Aktuelles Bischofswort - zum Sonntag, 13. Mai 2012
Erfüllt von großer Freude
Von Bischof Heinz Josef Algermissen
Jesus lebt. So lautet die Botschaft vom Ostermorgen. Im 24. Kapitel seines Evangeliums erzählt Lukas, wie die beiden Jünger, die auf dem Weg nach Emmaus sind, ihrem unbekannten Begleiter von den Frauen berichten, die am leeren Grab waren. Ihnen seien Engel erschienen und hätten gesagt, „er lebe“ (Vers 23).
Die Botschaft, die am Ende seines Evangeliums steht, greift Lukas dann gleich am Beginn der Apostelgeschichte wieder auf: „Dass er lebt“, das habe Jesus „nach seinem Leiden durch viele Beweise gezeigt.“ Und dann fügt der Evangelist hinzu: „Vierzig Tage hindurch ist er ihnen erschienen und hat vom Reich Gottes gesprochen“ (Apg 1, 3).
Die anschließende Himmelfahrt, die von Lukas zweimal als sichtbarer Vorgang geschildert wird, erfüllt die urchristliche Gemeinde auch deshalb mit „großer Freude“, weil mit der Entrückung eben gerade keine Entfernung von der Erde verbunden ist.

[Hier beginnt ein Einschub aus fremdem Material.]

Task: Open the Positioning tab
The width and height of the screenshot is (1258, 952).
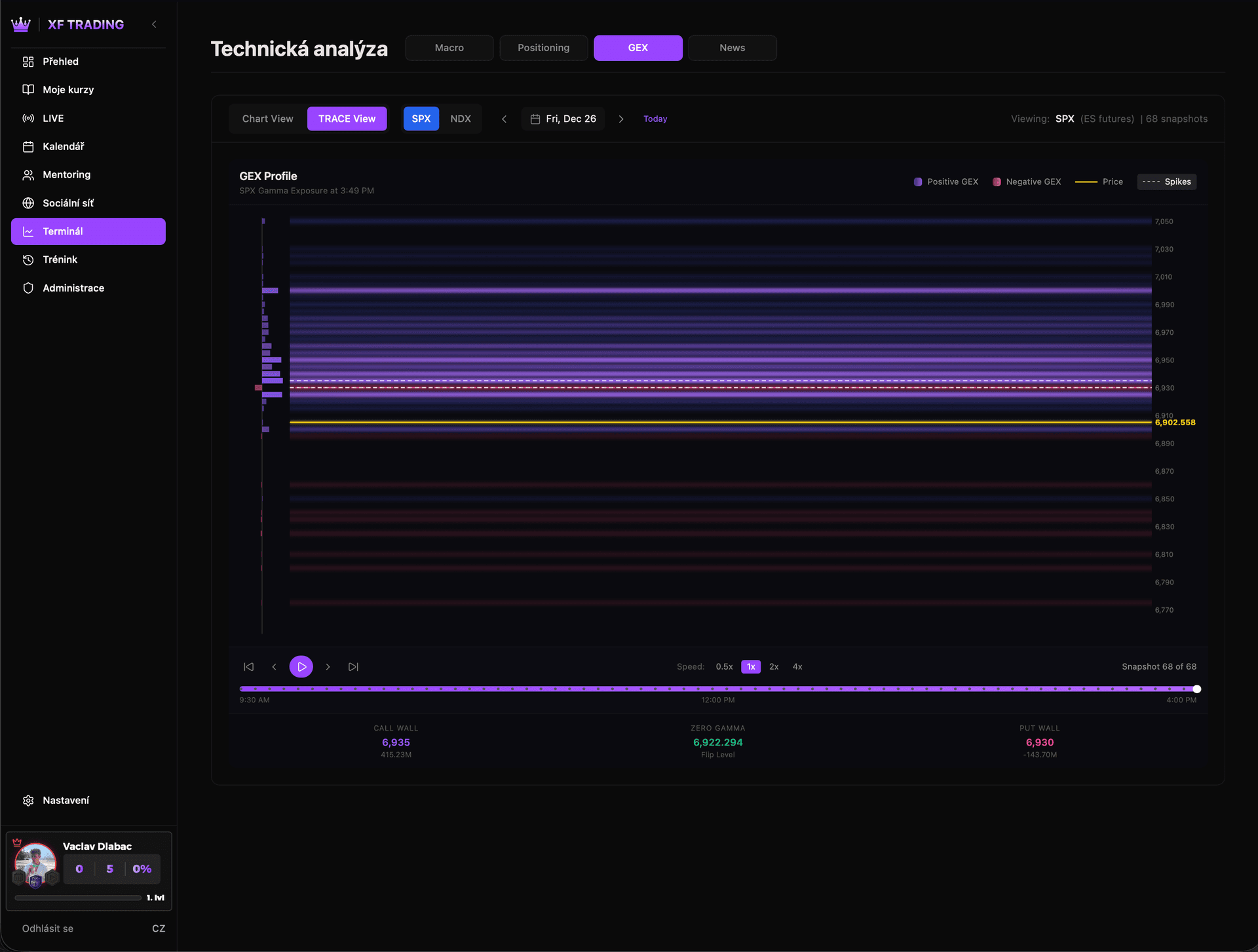Action: 543,48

Der Himmel, der sich an Weihnachten geöffnet hat, bleibt offen. Himmel und Erde sind seit der Menschwerdung Gottes für immer miteinander vereint.

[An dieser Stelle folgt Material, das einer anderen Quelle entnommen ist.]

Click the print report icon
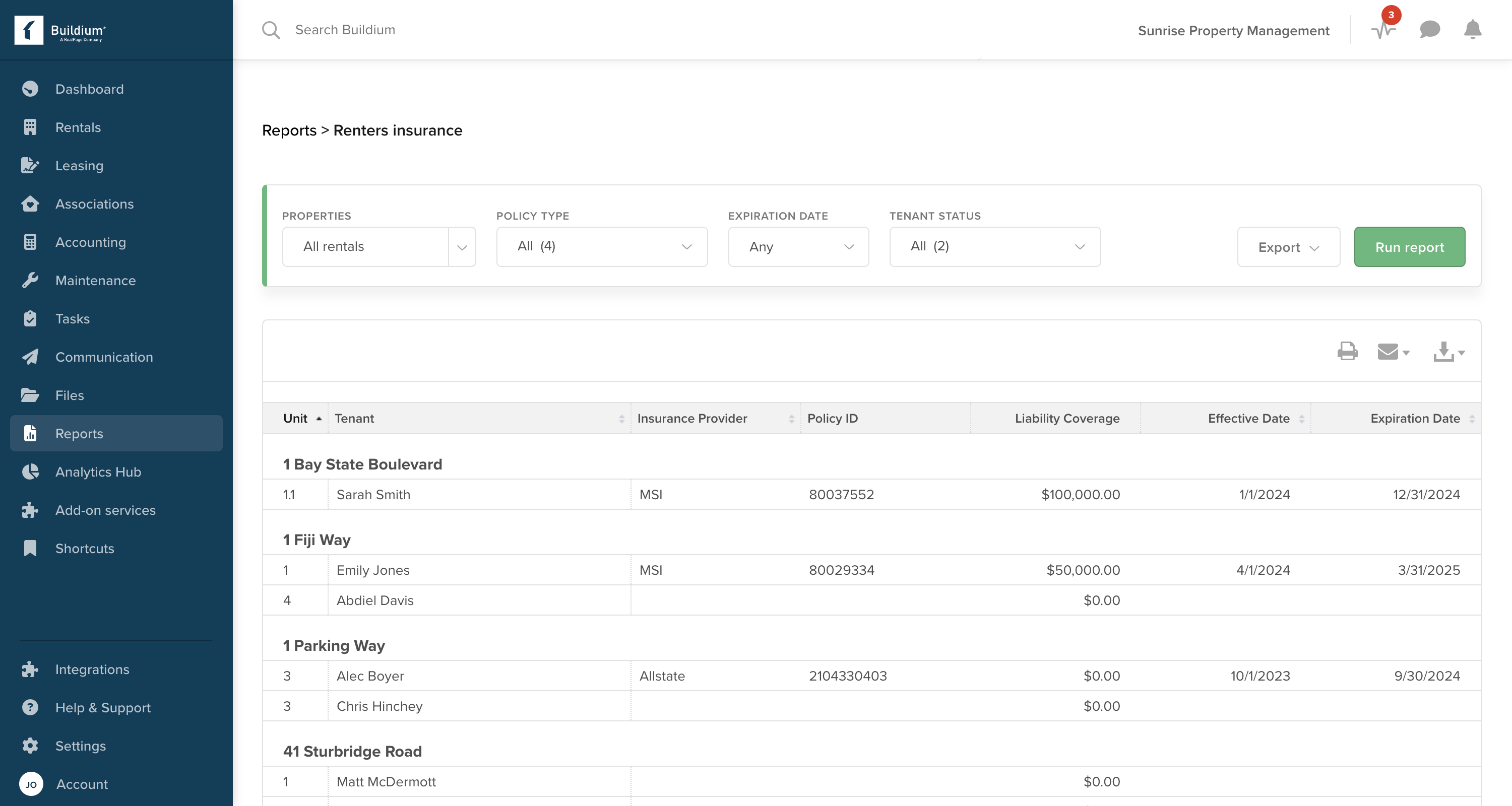Viewport: 1512px width, 806px height. coord(1347,352)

„Was steht ihr da und schaut zum Himmel empor? Dieser Jesus, der von euch ging und in den Himmel aufgenommen wurde, wird ebenso wiederkommen, wie ihr ihn habt zum Himmel hingehen sehen“ (Apg 1, 11). Die Frage der beiden Engel an die „Männer von Galiläa“ richtet sich an alle, die den Auferstandenen fern der Welt vermuten. Sie verbindet mit der Zusage Christi: „Ihr werdet meine Zeugen sein… bis an die Grenzen der Erde“ (Apg 1,8).

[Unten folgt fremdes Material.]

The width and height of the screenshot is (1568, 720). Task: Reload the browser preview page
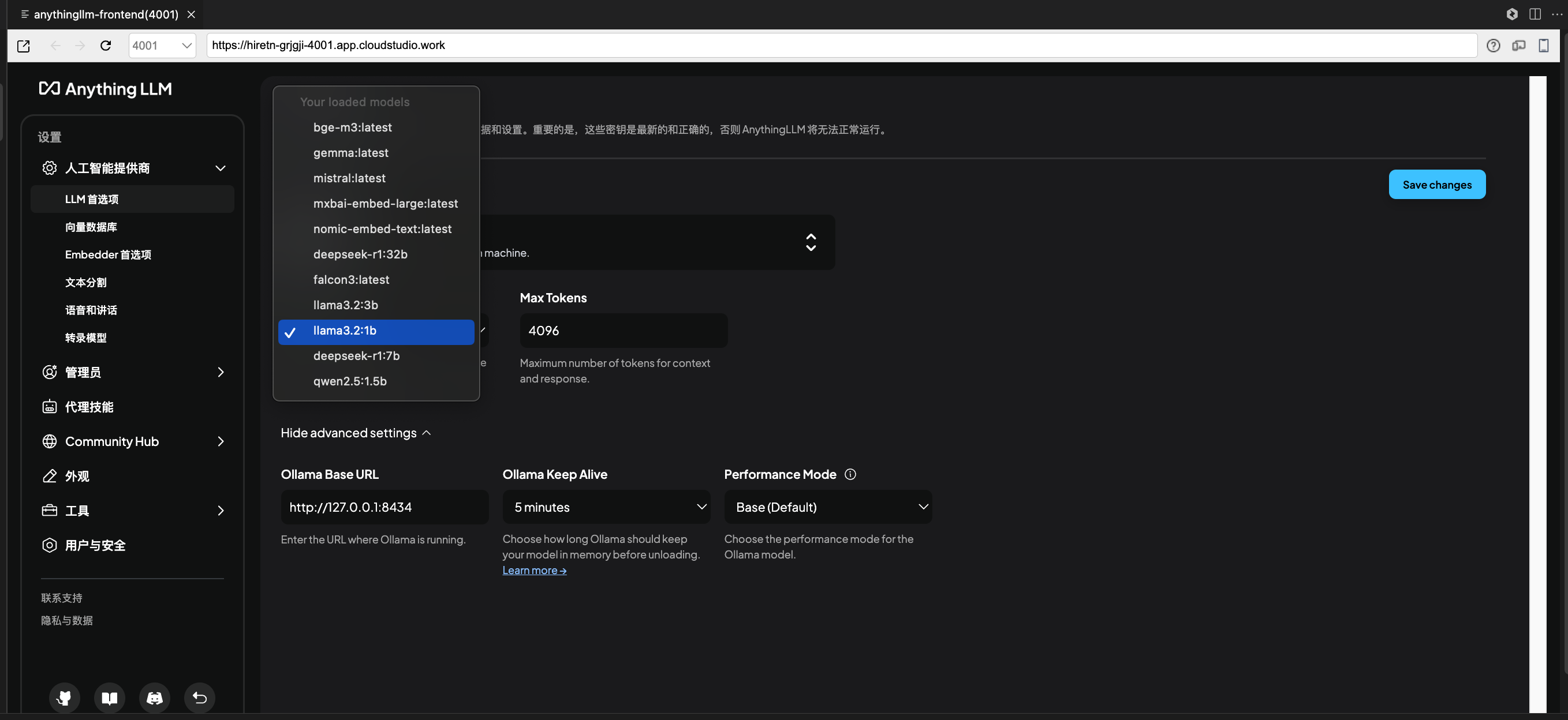[105, 46]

Die Botschaft des Festes Christi Himmelfahrt, das wir kommenden Donnerstag feiern, hat gar nichts mit Weltflucht zu tun, wie hier und da vorgeworfen wird. Im Gegenteil: Wer diese Welt aus seiner Sorge entließe, würde Jesus Christus verraten. Der Glaube kann also gar nicht vorbeigehen an dem, was die Angst so vieler Menschen in diesen Tagen begründet. Aber ebenso gilt: Wer nur auf diese Welt starren wollte, würde viel zu wenig sehen. Er gliche einem Wanderer, der über dem Weg sein Ziel vergäße.
Ein Christ ist Realist genug um zu wissen, dass diese Welt seine Sehnsucht nicht erfüllen kann. So wagt er im Vertrauen auf den, der in den Himmel aufgenommen wurde und wiederkommen wird, den Blick nach vorn. Er weiß im Glauben, dass sein Leben nicht „eines langen Tages Reise in die Nacht“ ist, sondern vielmehr Reise in die Zukunft, die Gott heißt.